◆ Action item
Gather all lines in the records below that include the word "agent".

[Records excerpted from a collection]
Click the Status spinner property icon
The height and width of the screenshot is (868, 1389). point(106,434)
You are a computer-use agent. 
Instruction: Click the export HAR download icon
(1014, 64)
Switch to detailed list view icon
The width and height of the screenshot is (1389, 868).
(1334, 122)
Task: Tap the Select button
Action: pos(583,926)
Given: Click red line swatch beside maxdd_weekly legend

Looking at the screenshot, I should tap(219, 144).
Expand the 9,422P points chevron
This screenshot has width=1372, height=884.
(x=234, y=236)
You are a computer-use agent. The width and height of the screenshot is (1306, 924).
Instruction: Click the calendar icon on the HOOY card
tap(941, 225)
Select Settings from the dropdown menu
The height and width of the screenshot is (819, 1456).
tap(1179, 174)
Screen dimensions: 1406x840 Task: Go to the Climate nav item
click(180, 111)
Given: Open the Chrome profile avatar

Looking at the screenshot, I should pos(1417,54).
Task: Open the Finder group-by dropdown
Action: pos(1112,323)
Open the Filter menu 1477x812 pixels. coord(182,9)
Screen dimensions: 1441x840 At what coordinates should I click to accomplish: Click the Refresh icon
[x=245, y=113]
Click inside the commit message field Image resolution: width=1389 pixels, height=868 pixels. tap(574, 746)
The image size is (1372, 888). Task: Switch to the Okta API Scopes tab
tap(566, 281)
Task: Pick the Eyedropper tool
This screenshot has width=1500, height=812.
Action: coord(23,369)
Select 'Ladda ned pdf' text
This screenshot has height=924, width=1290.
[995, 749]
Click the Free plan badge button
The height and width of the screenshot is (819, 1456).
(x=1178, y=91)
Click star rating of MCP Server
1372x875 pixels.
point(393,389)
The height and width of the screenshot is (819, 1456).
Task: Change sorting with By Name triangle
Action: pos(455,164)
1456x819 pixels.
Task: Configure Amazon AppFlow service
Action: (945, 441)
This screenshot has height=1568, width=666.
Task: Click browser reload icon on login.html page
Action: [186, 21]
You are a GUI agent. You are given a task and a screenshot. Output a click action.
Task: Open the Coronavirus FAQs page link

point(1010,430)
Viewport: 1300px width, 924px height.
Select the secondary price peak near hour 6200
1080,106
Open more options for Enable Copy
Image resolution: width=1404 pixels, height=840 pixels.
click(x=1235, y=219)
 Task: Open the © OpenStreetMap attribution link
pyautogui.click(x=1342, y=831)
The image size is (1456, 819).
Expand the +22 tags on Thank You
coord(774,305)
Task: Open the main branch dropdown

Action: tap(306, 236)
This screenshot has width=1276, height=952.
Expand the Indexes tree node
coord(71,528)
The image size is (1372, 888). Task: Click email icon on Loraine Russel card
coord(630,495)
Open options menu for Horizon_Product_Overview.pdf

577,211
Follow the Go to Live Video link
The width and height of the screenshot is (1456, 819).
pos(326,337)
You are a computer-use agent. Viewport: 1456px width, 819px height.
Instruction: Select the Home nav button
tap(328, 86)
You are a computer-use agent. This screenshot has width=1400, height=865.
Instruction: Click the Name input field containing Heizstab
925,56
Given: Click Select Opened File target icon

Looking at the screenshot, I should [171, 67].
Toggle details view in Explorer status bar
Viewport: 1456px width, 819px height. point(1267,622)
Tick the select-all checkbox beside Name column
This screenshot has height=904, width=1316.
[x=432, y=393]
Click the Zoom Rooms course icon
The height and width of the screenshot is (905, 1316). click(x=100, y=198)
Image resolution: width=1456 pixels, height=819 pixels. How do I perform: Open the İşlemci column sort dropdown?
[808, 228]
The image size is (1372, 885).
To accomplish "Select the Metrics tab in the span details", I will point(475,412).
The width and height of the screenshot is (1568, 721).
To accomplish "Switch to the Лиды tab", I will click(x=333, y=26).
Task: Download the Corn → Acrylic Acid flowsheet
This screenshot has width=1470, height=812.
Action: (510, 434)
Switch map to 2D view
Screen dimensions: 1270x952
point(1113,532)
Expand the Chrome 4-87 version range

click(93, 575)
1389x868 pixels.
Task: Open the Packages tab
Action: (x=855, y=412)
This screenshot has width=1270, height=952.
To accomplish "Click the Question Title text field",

◆ Written response
You are a computer-use agent. 
You are a computer-use agent. The width and height of the screenshot is (1306, 924).
You are a GUI agent. You are given a task and a screenshot. Output a click action.
You are a computer-use agent. Viewport: 1456px width, 819px height.
You are a computer-use agent. This screenshot has width=1400, height=865.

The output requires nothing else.